State police initially said a teacher had propped the door open shortly before the gunman entered the school. A lawyer said the teacher propped open the door to carry food from a car to a classroom.

  • "She came back out while on her phone," said Travis Considine, chief communications officer for the Texas Department of Public Safety. "She heard someone yell: 'He has a gun!' She saw him jump the fence ... so she ran back inside," removing the rock.

🥊 The Uvalde school district's police chief — who decided to wait for backup rather than confront the gunman immediately — has stopped cooperating with state investigators.

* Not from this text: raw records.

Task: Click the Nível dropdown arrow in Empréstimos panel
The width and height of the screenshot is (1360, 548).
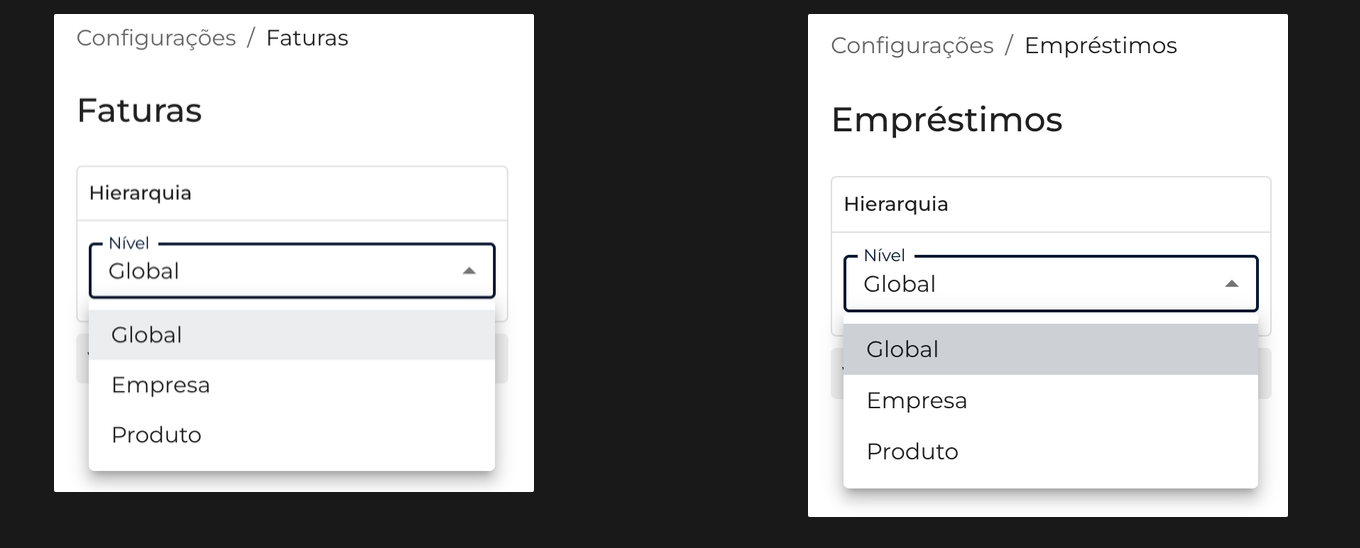Action: [x=1232, y=284]
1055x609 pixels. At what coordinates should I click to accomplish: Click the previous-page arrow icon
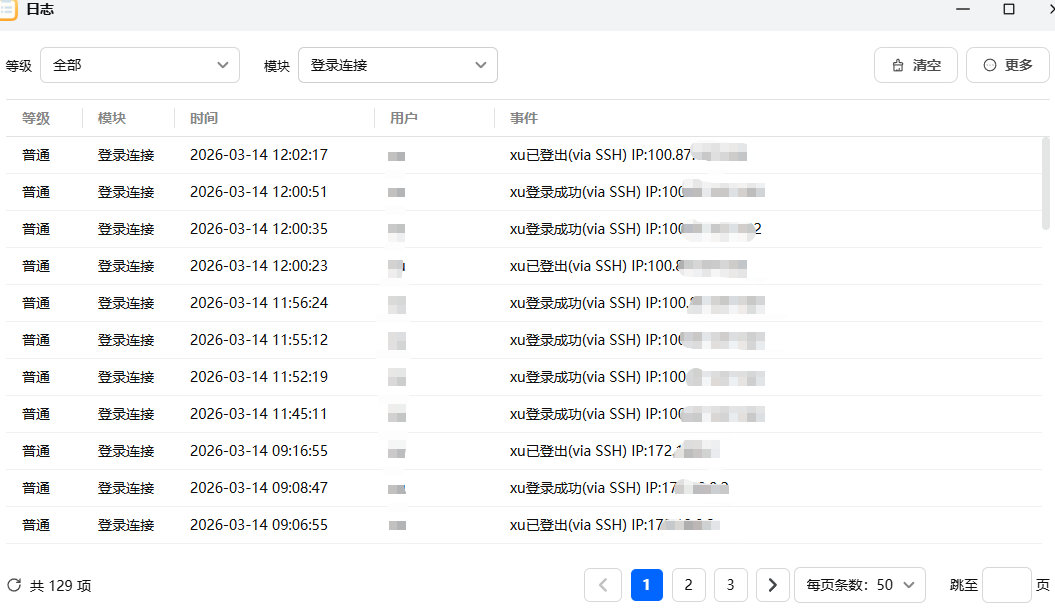(604, 585)
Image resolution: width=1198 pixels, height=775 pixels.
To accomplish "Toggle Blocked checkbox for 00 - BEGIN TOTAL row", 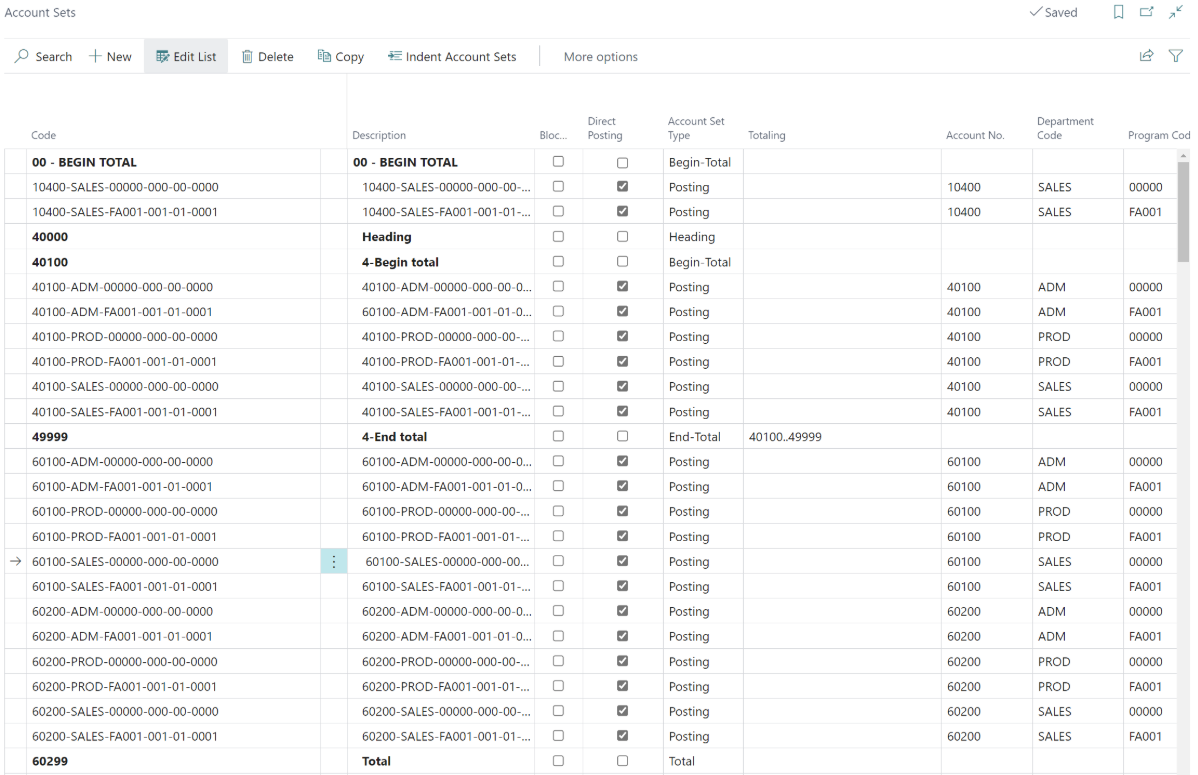I will click(558, 162).
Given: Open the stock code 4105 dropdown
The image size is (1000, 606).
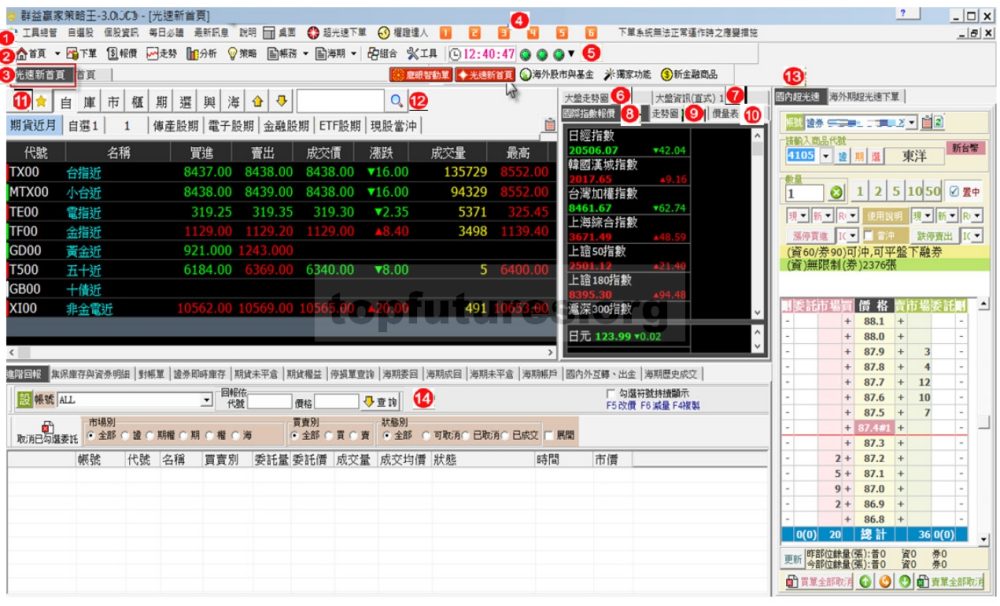Looking at the screenshot, I should coord(826,156).
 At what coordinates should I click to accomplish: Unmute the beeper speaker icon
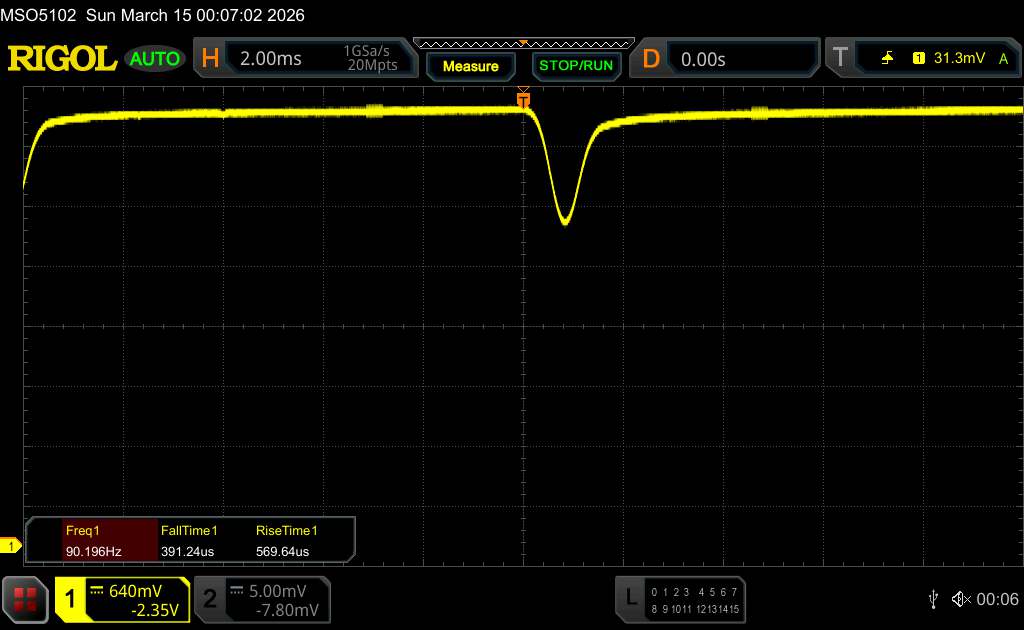960,598
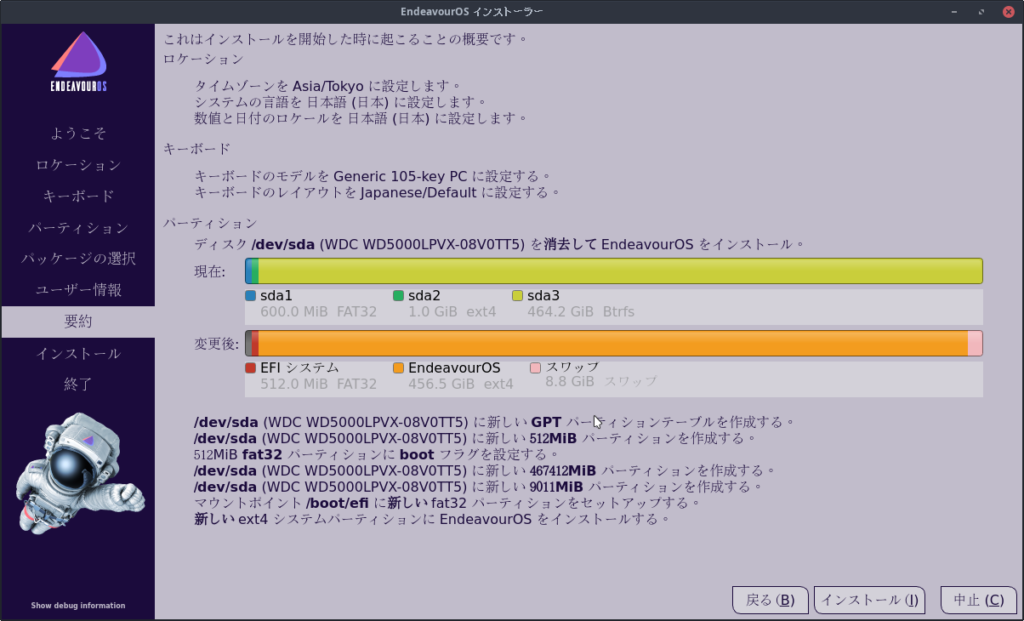Viewport: 1024px width, 621px height.
Task: Select the ロケーション step in sidebar
Action: [78, 165]
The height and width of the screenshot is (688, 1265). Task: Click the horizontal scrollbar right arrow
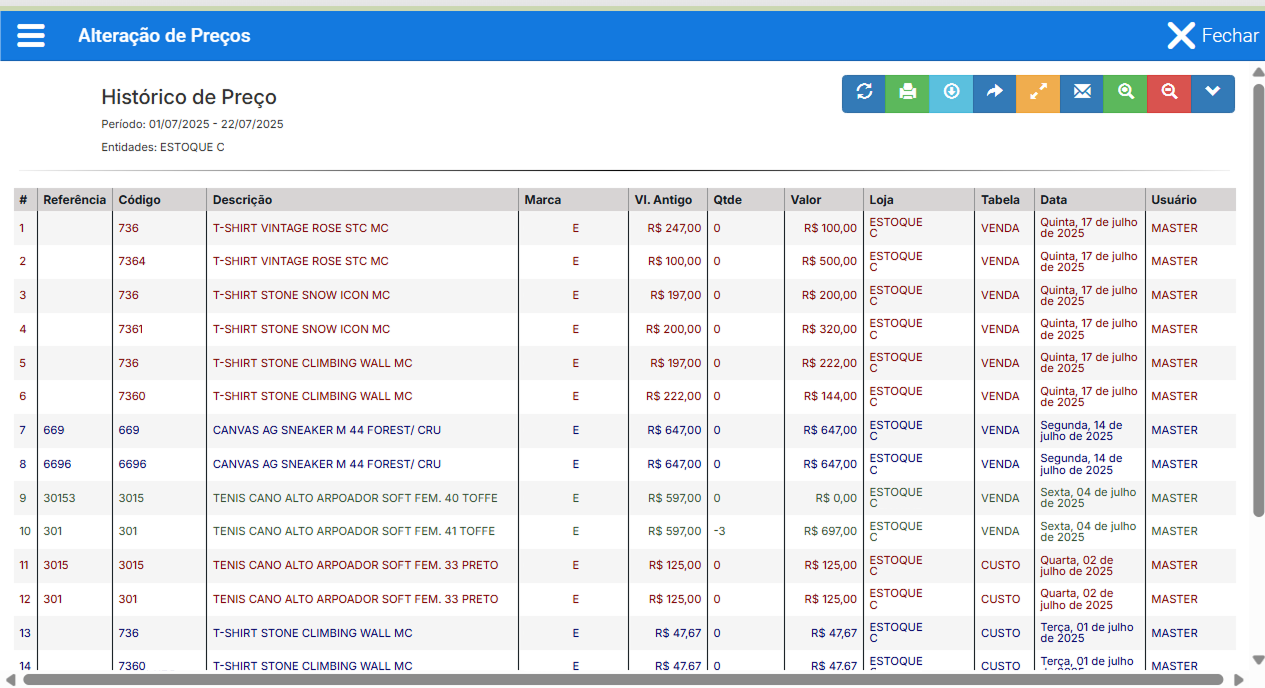pyautogui.click(x=1238, y=680)
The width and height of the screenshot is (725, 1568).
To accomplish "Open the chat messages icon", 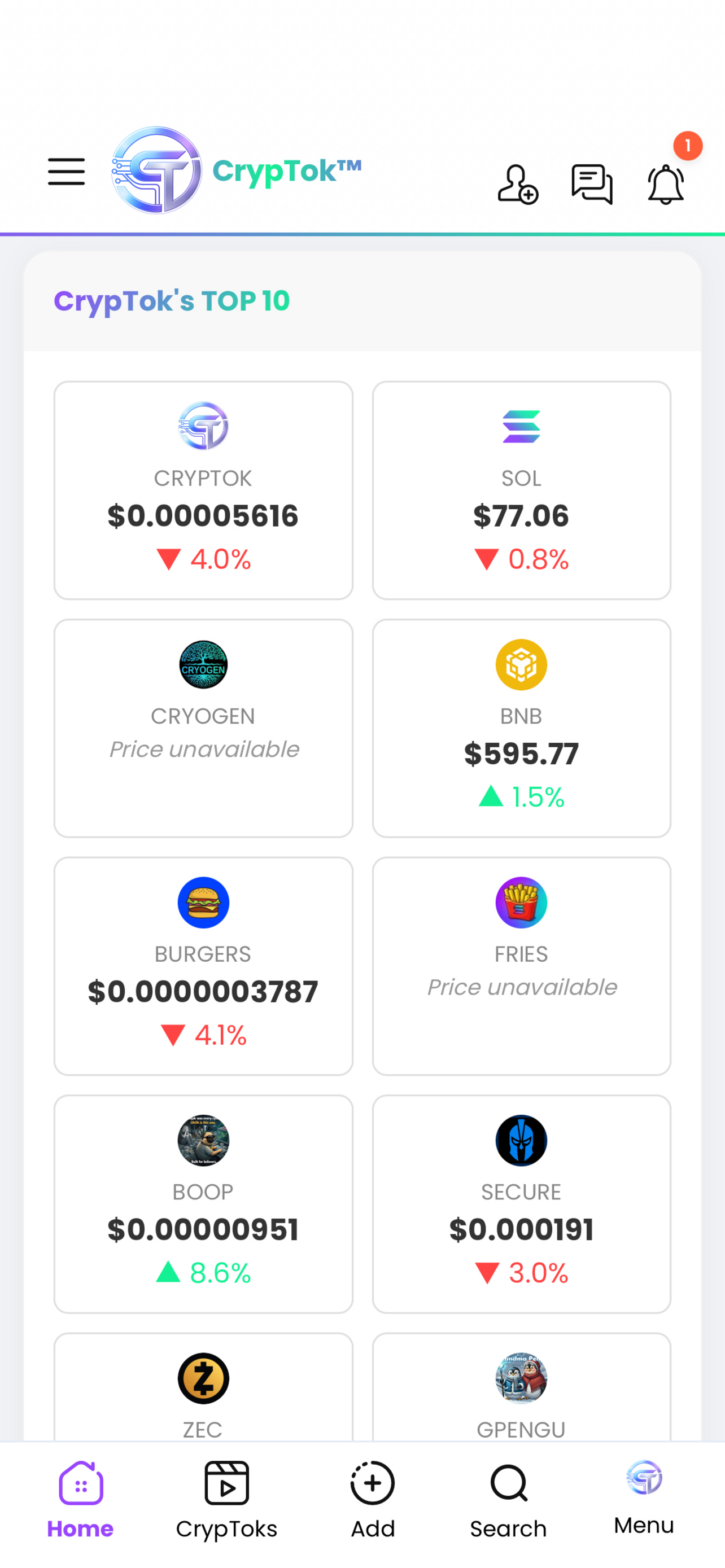I will (x=592, y=184).
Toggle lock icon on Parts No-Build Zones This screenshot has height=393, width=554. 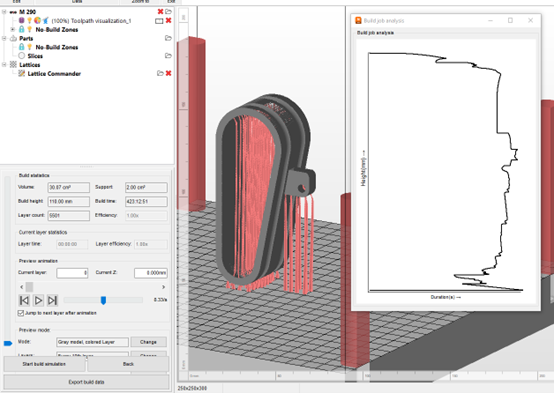pos(22,47)
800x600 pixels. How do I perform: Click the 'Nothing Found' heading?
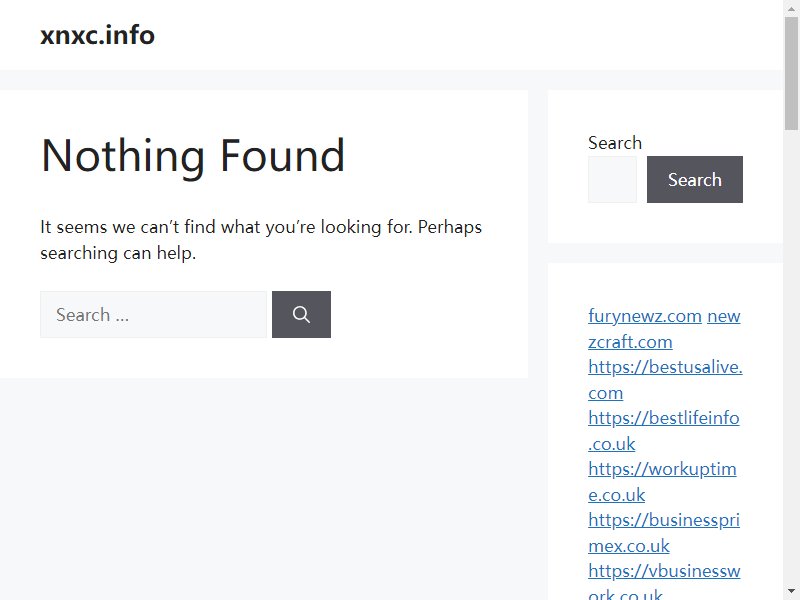click(193, 155)
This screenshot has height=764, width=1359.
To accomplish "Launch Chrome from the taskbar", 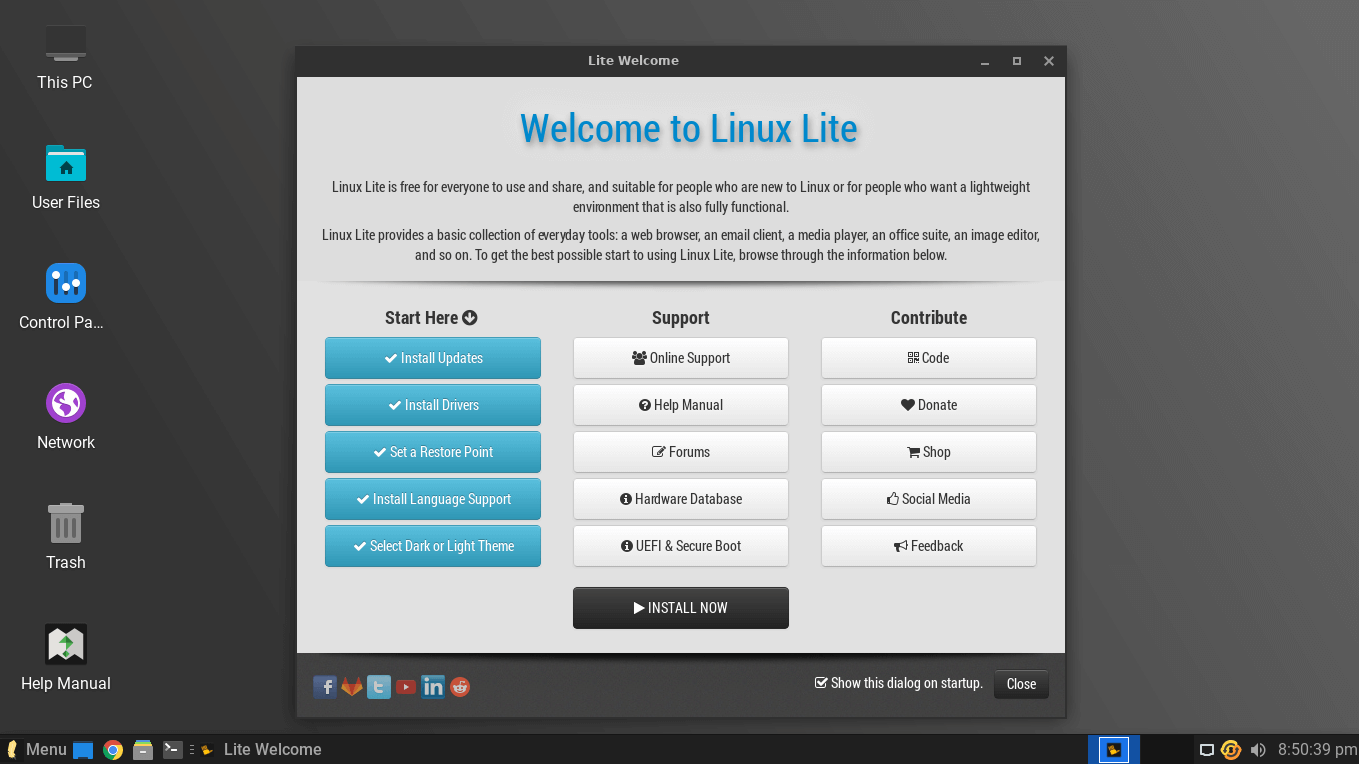I will pos(113,750).
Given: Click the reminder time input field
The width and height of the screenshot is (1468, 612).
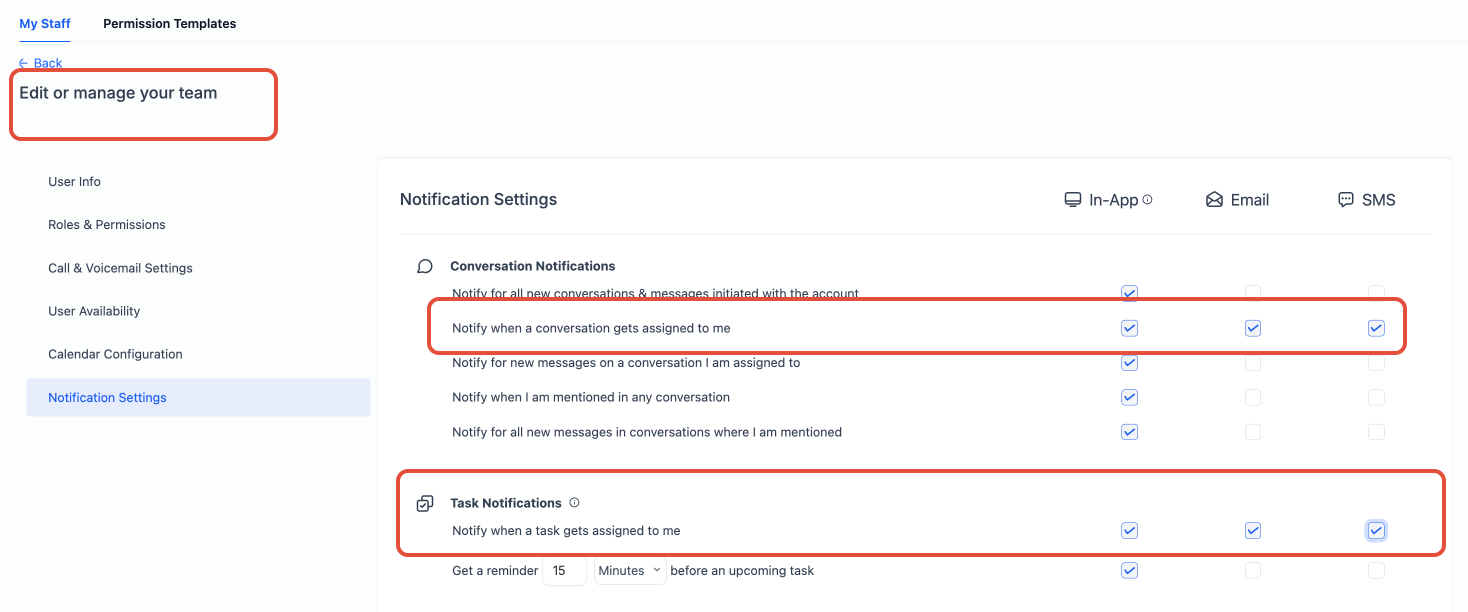Looking at the screenshot, I should click(564, 571).
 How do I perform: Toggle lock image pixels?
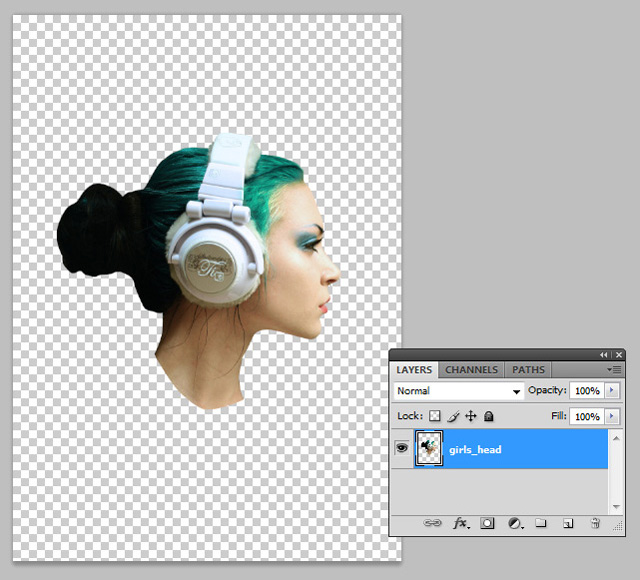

8. ☕ Coffee associated with longer life

Illustration: Maura Losch/Axios

A bonanza in Axios AM's eternal quest for good news to leaven your life:

Those who drank coffee — even with sugar — were less likely to die than non-coffee drinkers in the following seven years, Axios' Tina Reed writes from a study published yesterday in the Annals of Internal Medicine.

  • Why it matters: Previous studies have observed coffee is associated with a lower risk of death but didn't distinguish between unsweetened java and coffee consumed with sugar.

The researchers from Southern Medical University in Guangzhou, China, used behavioral data from more than 171,000 people enrolled in a U.K. study to understand coffee consumption patterns.

  • During a seven-year follow-up period, they found that participants who drank any amount of unsweetened coffee were 16% to 21% less likely to die than participants who did not drink coffee.
  • Participants who drank 1.5 to 3.5 daily cups of coffee sweetened with sugar were 29% to 31% less likely to die than participants who didn't.

💭 Our thought bubble: One guaranteed constant in health research — coffee studies. One week it's good for you. The next? It's bad. (Reminds me of red wine.)

Between the lines: Christina Wee, who was the editor of the paper and wrote a corresponding editorial, said: "We can't infer cause and effect."

  • But she said the authors did a good job controlling for other factors, like the coffee drinker's physical activity.

🧠 Reality check: They're talking about moderate amounts of coffee — between 1½ and 3½ cups a day.

  • This is based on 10-year-old data from the U.K., where the average coffee drinker was using a teaspoon of sugar — not downing caramel macchiatos.